Because there is no way of calculating the potential cost of the damage to Samsung's reputation.

Plus, it makes far more sense to tackle the root of the problem — the harm caused to Samsung's reputation — by ordering Apple to make public announcements that its allegations against them were false.


So it should be fine to break the law and commit any sort of crime against a company, and the only penalty should be giving them make-up money after the fact?


The lifeblood of a company is money, so yes. Phrasing it as "make-up money" implies it always has to be a slap on the wrist. It doesn't. It can be a devastating amount.

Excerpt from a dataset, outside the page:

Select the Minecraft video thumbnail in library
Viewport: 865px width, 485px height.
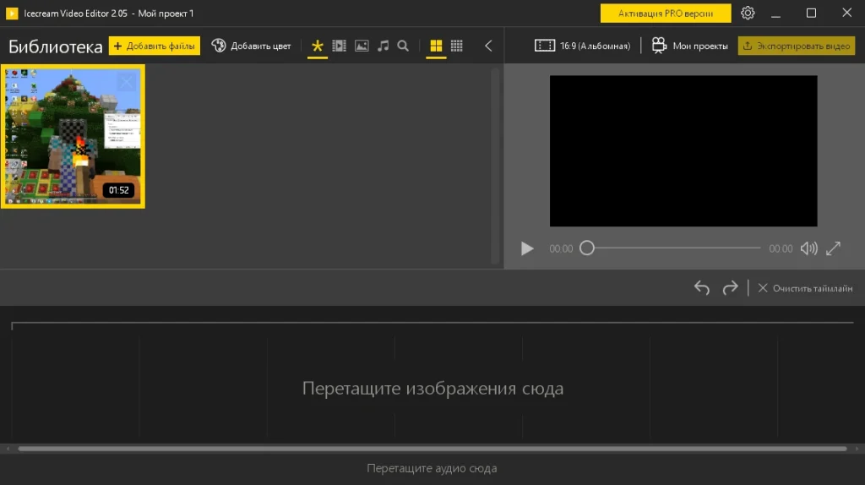click(73, 136)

Is this intended to be punitive (as suggested by your "devastating amount" phrase), or is it indented to make-whole the injured party?

If industrial espionage sets back a company's R&D by a decade, you can't fix that with money. Throwing money at the problem won't magically get your research back. It won't magically get your market-leading position back after your competitors take advantage of your setback. And we're not even starting on what happens if the party doing the injuring goes bankrupt before paying all that is owed.

The idea that money is a magic panacea that fixes everything is completely wrong.


@jbri

What would you offer as punishment in the example you just stated?


It is an example to show that a monetary payment is not always sufficient to repair any harm caused.

For another example, you could consider the case where a company has lost a dominant market position due to libel and slander from a competitor. Being given money wouldn't magically repair that company's market position.


Because that still allows Apple to profit from what the court views as severe misbehavior?